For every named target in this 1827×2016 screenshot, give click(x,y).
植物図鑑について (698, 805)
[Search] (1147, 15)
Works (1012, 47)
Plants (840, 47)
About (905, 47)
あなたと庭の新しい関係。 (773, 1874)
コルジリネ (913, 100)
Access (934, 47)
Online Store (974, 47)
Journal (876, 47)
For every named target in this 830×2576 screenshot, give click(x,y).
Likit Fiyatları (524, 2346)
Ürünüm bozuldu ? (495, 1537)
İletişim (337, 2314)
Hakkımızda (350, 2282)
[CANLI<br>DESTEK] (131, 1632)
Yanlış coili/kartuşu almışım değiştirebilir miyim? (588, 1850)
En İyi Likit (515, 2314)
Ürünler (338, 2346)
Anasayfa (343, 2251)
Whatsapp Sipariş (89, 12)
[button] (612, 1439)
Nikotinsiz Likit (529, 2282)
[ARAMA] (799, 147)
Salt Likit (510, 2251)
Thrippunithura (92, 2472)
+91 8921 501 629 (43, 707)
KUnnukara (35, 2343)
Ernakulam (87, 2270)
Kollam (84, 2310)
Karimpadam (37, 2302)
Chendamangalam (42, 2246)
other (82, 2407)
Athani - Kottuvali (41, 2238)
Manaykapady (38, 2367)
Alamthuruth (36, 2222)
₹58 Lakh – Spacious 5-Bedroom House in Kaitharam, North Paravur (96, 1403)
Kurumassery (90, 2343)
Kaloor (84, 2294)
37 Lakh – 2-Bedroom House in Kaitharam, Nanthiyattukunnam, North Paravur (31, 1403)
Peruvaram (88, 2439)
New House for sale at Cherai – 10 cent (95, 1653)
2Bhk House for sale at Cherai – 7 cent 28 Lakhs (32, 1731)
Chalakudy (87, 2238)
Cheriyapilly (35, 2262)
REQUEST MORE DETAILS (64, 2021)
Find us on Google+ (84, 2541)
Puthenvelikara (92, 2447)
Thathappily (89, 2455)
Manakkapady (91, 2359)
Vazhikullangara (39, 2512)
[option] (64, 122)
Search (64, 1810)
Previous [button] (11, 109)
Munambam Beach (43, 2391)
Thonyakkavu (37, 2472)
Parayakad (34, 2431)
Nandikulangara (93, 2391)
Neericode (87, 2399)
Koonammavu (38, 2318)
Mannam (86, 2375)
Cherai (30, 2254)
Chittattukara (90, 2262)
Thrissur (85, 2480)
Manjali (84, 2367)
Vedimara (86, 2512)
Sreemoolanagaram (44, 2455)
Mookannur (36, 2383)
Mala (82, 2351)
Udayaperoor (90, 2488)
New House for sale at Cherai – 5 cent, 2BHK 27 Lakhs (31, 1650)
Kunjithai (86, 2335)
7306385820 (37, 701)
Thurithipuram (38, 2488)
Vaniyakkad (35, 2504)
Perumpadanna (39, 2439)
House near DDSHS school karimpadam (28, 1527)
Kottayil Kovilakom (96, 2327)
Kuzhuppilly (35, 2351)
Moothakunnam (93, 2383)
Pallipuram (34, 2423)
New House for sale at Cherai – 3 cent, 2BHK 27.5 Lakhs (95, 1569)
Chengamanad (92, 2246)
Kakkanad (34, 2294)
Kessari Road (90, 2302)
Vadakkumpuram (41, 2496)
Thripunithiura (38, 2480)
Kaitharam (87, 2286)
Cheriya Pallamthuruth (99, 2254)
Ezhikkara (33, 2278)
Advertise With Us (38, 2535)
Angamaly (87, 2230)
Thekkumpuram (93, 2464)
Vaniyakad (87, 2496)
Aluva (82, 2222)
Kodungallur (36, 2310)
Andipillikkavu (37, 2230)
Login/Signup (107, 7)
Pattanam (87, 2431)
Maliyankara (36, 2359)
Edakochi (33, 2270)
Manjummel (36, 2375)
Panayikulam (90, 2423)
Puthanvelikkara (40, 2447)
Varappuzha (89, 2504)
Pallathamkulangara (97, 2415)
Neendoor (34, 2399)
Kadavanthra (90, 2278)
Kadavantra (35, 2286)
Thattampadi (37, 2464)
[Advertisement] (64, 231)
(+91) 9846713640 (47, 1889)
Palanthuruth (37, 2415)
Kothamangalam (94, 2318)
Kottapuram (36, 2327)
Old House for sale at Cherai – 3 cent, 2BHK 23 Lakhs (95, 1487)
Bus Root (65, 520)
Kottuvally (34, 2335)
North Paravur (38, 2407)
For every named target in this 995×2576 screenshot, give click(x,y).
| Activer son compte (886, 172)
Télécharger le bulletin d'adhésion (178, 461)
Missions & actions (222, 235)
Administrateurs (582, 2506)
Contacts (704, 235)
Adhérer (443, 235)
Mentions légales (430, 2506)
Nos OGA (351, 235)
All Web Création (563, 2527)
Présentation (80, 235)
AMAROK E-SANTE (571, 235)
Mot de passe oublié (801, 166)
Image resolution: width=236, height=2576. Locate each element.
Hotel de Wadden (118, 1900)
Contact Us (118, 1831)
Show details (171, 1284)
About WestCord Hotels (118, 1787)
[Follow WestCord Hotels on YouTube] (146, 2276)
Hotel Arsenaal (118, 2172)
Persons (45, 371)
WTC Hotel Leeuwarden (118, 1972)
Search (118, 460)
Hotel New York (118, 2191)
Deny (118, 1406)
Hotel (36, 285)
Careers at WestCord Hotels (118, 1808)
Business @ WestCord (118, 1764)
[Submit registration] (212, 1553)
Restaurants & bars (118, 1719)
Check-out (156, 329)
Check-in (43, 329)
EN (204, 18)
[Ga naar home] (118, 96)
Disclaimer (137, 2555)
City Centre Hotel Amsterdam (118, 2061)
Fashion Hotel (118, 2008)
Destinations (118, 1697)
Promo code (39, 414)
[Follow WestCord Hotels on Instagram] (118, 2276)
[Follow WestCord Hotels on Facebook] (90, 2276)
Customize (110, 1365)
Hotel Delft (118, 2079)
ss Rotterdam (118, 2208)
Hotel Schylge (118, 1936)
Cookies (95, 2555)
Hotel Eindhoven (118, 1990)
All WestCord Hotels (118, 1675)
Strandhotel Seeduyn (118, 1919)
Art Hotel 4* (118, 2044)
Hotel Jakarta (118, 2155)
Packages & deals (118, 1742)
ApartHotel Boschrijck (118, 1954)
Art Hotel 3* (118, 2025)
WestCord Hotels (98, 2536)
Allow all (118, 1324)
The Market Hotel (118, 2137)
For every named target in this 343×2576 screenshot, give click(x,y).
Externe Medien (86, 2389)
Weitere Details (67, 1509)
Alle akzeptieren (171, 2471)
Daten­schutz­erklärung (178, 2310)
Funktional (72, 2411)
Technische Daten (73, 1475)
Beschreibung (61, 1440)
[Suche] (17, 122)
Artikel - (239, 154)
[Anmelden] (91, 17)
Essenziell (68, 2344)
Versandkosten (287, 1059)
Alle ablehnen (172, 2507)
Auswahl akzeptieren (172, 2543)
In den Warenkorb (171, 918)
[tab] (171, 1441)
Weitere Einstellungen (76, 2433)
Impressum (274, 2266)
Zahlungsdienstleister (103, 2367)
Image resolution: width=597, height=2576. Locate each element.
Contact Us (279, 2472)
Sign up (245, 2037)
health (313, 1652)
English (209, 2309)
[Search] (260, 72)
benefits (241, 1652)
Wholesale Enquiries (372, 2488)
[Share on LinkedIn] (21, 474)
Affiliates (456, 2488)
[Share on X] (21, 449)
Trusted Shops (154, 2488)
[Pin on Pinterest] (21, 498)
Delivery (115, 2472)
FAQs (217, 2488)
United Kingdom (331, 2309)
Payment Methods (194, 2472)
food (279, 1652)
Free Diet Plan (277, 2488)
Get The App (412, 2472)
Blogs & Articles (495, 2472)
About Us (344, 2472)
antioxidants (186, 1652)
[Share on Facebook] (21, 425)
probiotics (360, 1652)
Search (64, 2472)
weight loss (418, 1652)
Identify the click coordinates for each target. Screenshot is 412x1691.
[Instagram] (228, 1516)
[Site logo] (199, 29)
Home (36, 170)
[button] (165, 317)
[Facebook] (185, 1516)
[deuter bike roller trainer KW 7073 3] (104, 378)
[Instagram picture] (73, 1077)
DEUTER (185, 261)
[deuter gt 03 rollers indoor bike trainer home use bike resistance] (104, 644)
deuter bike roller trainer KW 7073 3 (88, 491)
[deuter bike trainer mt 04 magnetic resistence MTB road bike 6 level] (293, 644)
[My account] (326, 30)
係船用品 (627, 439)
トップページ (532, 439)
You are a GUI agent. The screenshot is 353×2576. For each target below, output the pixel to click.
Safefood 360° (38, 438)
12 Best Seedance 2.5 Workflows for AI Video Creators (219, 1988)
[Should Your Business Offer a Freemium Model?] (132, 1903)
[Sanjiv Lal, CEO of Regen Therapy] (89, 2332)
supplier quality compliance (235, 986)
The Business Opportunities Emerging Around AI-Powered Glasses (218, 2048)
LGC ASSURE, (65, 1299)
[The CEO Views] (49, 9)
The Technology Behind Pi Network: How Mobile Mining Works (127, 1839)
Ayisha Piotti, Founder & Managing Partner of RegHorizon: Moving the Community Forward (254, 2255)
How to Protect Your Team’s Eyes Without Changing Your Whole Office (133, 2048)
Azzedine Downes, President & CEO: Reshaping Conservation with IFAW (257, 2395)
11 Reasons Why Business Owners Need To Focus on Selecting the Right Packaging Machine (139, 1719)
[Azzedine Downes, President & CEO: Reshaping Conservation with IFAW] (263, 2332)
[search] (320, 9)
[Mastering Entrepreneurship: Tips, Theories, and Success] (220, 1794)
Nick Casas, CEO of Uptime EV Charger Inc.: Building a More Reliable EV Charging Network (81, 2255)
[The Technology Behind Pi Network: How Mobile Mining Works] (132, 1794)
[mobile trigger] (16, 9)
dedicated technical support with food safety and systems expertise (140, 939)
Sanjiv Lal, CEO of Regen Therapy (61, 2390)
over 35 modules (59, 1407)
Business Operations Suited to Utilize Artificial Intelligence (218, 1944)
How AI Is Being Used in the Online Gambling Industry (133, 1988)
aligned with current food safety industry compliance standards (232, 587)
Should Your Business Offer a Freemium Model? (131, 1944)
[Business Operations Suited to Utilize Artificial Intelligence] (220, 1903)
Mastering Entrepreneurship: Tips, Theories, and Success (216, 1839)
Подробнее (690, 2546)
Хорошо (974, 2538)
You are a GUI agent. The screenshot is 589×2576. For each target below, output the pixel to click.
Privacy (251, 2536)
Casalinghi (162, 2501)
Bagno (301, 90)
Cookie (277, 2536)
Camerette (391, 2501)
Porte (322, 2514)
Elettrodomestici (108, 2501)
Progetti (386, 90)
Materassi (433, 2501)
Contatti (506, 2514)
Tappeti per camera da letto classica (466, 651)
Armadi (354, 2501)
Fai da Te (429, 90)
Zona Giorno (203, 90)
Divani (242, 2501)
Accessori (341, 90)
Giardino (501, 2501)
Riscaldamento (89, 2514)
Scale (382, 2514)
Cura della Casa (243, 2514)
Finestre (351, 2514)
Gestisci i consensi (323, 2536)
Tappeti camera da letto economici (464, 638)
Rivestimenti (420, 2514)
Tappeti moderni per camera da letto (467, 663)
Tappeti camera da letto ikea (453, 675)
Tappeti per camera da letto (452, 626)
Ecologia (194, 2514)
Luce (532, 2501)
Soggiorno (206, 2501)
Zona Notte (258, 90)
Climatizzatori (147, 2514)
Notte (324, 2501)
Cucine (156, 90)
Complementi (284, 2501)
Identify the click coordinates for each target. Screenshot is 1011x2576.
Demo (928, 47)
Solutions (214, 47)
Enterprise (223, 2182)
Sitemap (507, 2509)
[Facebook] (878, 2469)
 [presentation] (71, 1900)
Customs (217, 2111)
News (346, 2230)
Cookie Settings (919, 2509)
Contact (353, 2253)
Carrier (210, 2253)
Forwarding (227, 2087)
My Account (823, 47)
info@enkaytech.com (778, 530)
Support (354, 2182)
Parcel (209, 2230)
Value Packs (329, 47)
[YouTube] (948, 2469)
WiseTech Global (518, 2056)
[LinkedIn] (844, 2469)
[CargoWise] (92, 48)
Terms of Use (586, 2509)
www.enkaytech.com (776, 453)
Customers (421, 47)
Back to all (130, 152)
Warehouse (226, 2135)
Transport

THE PROBLEM -
Within the data above, how many lines contain the word "Sanjiv"? Write only the number.

RESULT FOR THIS TASK -
2